*** Material supplied ***

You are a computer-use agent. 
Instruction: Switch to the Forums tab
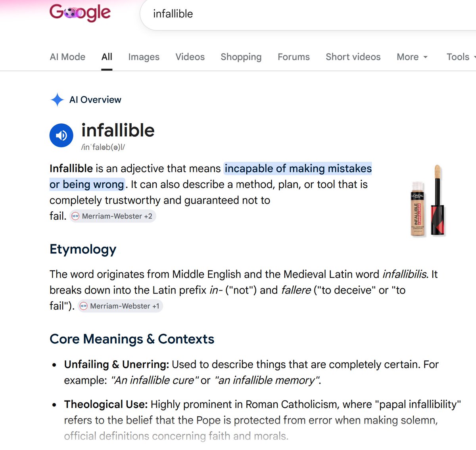294,57
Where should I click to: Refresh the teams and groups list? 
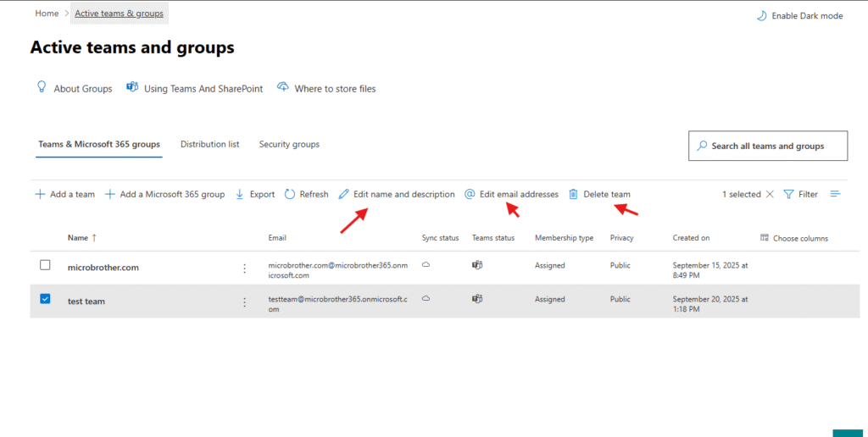point(306,195)
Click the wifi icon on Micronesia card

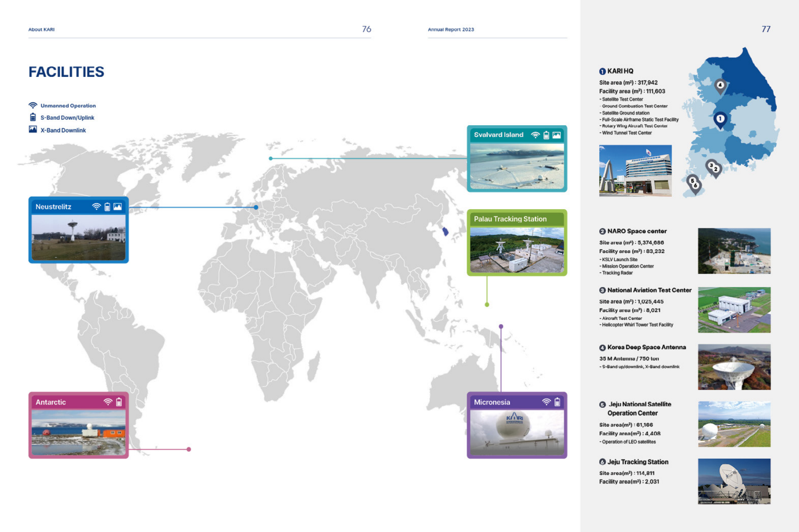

*** End of Material supplied ***

Leave the images behind and write out every entry exactly.

> Response
You are a computer-use agent. 
Instruction: Switch to the Forums tab
294,57
Where should I click to: Refresh the teams and groups list? 
point(306,195)
Click the wifi icon on Micronesia card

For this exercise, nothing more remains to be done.